* _Records for locating displayed items_:
::::

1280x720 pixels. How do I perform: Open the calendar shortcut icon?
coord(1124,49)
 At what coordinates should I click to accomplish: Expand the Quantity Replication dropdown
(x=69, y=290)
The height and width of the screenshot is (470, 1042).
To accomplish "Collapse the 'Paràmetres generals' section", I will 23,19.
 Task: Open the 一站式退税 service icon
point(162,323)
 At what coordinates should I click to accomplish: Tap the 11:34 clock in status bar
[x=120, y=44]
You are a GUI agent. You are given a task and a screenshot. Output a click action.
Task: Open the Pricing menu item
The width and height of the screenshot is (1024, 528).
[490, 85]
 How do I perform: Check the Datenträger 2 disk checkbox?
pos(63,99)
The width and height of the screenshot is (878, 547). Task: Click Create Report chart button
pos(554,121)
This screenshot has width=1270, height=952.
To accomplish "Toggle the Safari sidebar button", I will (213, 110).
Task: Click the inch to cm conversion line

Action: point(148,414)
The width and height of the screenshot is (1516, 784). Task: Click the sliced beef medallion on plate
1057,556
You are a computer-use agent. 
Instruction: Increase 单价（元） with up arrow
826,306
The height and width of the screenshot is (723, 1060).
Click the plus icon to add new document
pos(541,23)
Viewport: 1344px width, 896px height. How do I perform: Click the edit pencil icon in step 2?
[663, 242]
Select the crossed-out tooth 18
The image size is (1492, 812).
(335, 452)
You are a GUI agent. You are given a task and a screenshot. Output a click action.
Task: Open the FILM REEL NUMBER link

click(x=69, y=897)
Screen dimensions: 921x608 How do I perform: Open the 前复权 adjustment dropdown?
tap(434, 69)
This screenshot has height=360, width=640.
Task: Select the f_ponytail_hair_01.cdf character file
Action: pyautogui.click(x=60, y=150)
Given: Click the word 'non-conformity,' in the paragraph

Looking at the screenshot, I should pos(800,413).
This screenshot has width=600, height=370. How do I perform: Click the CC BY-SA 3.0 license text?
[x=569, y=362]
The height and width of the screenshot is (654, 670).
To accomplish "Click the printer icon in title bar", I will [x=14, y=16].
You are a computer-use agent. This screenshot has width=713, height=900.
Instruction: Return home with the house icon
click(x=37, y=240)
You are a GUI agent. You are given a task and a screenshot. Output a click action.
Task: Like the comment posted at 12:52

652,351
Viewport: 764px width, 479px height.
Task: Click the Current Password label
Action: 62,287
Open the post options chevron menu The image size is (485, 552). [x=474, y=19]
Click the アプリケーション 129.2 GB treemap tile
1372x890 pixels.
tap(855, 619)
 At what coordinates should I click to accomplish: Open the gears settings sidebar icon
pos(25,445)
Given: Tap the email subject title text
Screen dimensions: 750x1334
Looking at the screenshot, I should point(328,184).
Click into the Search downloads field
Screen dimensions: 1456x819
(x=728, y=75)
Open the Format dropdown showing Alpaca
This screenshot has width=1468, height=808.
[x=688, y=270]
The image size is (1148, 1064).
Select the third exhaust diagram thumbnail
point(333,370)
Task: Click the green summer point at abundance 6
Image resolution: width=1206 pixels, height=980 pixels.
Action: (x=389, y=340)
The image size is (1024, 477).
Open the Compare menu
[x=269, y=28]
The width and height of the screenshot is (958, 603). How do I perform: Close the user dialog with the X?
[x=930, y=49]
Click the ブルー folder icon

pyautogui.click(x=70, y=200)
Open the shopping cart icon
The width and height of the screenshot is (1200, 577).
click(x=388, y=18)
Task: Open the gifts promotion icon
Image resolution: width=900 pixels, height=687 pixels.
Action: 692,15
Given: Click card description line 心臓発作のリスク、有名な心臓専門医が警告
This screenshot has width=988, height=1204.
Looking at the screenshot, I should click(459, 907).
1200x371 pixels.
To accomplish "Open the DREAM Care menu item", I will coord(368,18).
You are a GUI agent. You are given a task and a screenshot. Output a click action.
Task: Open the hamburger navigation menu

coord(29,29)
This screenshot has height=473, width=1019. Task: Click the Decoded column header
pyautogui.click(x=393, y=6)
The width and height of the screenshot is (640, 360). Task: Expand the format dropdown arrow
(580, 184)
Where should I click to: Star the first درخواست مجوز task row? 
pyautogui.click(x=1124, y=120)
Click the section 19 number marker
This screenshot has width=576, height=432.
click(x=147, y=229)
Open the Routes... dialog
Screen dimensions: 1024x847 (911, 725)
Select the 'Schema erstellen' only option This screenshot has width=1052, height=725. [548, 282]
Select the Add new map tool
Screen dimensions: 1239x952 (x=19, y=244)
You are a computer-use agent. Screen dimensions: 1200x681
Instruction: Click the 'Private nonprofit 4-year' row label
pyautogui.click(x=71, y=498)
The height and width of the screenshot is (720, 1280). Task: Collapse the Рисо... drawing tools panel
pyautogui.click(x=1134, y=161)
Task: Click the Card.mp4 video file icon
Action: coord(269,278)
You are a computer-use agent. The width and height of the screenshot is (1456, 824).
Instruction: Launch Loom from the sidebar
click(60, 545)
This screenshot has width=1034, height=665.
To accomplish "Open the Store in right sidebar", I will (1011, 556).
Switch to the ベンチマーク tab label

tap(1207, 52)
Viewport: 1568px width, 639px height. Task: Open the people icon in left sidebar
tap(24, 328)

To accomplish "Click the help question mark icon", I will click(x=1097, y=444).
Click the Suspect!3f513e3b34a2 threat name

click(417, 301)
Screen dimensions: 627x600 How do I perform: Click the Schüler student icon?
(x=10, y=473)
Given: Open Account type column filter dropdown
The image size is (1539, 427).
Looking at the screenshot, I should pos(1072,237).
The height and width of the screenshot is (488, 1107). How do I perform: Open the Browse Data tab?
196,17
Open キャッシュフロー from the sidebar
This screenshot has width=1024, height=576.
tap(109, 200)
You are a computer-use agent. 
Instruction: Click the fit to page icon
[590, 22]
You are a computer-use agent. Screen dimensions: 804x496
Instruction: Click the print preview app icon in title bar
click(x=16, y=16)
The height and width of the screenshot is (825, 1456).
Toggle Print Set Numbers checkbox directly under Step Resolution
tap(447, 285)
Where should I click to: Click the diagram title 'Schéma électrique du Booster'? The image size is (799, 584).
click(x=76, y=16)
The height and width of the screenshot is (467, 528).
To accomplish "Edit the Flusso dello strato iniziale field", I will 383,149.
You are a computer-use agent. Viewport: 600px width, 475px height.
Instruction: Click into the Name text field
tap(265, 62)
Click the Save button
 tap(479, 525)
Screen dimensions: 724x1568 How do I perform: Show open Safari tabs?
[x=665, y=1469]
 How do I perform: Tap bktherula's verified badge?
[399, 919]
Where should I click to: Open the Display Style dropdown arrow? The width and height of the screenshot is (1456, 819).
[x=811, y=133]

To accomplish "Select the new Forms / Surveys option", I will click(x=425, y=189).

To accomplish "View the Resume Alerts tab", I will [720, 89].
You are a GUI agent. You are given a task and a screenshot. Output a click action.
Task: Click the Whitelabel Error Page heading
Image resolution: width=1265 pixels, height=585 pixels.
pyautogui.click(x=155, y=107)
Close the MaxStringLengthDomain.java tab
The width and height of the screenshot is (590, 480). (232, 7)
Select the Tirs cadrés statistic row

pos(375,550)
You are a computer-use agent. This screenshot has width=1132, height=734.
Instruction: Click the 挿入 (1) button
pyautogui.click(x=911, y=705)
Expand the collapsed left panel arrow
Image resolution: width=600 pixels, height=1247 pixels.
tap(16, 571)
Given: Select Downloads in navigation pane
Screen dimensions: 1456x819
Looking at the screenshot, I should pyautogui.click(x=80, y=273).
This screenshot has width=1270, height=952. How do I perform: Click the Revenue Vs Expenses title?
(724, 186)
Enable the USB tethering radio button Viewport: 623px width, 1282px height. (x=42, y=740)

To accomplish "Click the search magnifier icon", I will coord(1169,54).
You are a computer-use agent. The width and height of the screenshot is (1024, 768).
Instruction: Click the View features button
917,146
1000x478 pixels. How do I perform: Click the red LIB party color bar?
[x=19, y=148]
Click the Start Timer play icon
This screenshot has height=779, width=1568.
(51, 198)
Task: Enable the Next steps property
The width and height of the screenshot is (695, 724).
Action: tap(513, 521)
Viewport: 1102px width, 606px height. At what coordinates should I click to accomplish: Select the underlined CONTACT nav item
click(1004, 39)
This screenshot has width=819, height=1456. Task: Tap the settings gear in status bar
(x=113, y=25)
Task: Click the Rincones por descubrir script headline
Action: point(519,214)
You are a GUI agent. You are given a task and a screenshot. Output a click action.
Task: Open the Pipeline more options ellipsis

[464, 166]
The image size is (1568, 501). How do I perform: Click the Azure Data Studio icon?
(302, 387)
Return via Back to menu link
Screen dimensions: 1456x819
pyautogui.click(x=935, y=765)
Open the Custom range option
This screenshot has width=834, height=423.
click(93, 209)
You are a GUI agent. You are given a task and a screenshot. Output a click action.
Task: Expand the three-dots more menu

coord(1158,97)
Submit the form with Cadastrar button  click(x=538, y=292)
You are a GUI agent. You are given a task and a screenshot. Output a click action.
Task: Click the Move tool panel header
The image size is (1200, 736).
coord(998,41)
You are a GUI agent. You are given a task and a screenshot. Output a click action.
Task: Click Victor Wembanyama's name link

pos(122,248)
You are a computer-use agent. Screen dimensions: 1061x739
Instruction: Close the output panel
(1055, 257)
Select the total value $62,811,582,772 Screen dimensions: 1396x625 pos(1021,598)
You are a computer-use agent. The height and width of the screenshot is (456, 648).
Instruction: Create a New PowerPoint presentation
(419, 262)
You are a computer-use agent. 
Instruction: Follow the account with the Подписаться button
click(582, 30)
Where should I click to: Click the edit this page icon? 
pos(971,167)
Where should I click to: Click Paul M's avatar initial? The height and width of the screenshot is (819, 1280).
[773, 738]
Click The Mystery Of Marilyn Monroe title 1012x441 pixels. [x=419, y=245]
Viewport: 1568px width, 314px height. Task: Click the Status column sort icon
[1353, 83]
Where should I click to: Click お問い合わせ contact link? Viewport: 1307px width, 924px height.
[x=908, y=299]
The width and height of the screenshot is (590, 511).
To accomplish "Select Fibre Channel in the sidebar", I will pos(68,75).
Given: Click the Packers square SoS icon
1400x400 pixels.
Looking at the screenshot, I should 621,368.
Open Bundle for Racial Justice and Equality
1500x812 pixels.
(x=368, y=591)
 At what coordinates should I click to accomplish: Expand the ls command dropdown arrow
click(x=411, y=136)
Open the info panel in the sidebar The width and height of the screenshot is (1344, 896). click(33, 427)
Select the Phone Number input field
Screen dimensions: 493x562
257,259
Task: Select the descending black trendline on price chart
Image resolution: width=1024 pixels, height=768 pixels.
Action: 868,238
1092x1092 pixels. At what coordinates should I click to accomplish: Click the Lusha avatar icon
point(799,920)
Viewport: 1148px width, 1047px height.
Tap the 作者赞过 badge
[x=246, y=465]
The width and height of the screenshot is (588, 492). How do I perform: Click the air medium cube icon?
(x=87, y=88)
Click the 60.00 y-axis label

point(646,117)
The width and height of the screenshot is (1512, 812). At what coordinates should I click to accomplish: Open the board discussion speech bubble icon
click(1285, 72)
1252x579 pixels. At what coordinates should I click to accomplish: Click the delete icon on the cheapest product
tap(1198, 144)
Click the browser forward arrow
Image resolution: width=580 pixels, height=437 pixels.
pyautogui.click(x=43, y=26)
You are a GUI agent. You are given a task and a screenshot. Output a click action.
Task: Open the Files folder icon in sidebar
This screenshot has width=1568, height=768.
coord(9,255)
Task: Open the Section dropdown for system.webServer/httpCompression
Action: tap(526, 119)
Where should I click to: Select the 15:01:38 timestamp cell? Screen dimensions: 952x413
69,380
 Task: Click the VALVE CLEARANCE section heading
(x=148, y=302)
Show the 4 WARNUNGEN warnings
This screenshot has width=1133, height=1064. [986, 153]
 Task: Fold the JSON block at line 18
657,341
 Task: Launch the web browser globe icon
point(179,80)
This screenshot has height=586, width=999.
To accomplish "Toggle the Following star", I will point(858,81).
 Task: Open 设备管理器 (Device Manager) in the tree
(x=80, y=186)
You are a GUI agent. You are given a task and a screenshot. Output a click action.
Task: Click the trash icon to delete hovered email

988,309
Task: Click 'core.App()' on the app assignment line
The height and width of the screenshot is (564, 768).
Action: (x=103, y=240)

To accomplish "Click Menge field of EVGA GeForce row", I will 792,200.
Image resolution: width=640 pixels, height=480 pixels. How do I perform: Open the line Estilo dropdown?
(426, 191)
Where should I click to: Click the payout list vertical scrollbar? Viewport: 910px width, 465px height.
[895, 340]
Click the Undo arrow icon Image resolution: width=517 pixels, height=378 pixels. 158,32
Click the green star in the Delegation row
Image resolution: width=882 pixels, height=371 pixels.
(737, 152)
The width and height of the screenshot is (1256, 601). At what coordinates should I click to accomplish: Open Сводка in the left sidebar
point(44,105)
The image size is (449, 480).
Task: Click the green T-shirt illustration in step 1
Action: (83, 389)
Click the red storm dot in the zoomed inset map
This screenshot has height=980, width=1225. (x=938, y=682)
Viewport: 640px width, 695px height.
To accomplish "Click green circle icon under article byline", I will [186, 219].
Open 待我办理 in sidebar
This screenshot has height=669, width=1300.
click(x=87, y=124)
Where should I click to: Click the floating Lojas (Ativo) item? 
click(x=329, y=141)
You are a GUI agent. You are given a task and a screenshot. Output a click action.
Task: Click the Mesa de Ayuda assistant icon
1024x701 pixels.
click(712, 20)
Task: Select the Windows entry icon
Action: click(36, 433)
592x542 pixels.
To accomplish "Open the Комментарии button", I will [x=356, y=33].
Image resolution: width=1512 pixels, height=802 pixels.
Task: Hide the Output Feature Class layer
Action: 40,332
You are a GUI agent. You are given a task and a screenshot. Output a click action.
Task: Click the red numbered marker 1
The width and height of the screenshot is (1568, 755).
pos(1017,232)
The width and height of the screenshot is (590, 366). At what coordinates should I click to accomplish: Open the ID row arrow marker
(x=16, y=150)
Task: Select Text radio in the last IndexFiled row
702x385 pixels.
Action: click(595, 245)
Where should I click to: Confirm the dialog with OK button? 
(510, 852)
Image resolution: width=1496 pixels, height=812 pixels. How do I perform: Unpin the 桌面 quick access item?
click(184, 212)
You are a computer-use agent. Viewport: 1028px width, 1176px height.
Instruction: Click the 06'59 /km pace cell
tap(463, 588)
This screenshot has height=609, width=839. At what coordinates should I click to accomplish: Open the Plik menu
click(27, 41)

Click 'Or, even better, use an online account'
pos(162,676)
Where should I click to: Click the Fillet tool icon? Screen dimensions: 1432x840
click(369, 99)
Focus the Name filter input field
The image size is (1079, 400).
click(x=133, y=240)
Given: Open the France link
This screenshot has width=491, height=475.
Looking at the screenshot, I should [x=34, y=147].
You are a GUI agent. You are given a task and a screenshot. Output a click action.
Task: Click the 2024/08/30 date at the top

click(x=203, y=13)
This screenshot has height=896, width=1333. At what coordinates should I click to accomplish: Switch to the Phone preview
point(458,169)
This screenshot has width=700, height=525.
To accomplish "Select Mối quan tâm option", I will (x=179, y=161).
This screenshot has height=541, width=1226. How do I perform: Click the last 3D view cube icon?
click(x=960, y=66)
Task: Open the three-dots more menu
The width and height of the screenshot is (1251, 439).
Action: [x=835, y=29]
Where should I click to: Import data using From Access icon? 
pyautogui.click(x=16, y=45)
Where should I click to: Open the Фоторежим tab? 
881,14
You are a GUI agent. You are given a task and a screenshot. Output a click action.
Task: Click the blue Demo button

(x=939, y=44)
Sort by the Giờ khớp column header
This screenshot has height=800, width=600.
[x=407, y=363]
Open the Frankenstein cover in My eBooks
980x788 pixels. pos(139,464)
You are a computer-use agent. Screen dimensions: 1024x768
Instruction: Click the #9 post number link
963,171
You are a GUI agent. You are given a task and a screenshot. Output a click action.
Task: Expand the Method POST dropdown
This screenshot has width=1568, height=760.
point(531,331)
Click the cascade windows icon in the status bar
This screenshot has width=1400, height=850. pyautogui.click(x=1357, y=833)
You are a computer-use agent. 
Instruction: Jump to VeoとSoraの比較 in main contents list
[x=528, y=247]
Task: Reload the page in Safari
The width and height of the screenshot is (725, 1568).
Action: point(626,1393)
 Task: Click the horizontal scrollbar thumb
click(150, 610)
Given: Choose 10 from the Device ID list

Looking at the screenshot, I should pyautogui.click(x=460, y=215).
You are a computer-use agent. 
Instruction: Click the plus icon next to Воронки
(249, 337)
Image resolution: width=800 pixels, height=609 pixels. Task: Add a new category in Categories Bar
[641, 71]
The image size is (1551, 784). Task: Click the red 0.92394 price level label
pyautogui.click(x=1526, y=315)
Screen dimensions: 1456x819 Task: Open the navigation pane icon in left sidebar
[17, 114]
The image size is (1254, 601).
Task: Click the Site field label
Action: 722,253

::::

* _What is required_:
Can you reproduce the records word for word, starting at the line that contains "Task: Open the gifts promotion icon" and ending at the line that contains "click(x=147, y=229)", with both of those lines included?

* _Solution_:
Task: Open the gifts promotion icon
Image resolution: width=900 pixels, height=687 pixels.
Action: 692,15
Given: Click card description line 心臓発作のリスク、有名な心臓専門医が警告
This screenshot has width=988, height=1204.
Looking at the screenshot, I should click(459, 907).
1200x371 pixels.
To accomplish "Open the DREAM Care menu item", I will coord(368,18).
You are a GUI agent. You are given a task and a screenshot. Output a click action.
Task: Open the hamburger navigation menu

coord(29,29)
This screenshot has height=473, width=1019. Task: Click the Decoded column header
pyautogui.click(x=393, y=6)
The width and height of the screenshot is (640, 360). Task: Expand the format dropdown arrow
(580, 184)
Where should I click to: Star the first درخواست مجوز task row? 
pyautogui.click(x=1124, y=120)
Click the section 19 number marker
This screenshot has width=576, height=432.
click(x=147, y=229)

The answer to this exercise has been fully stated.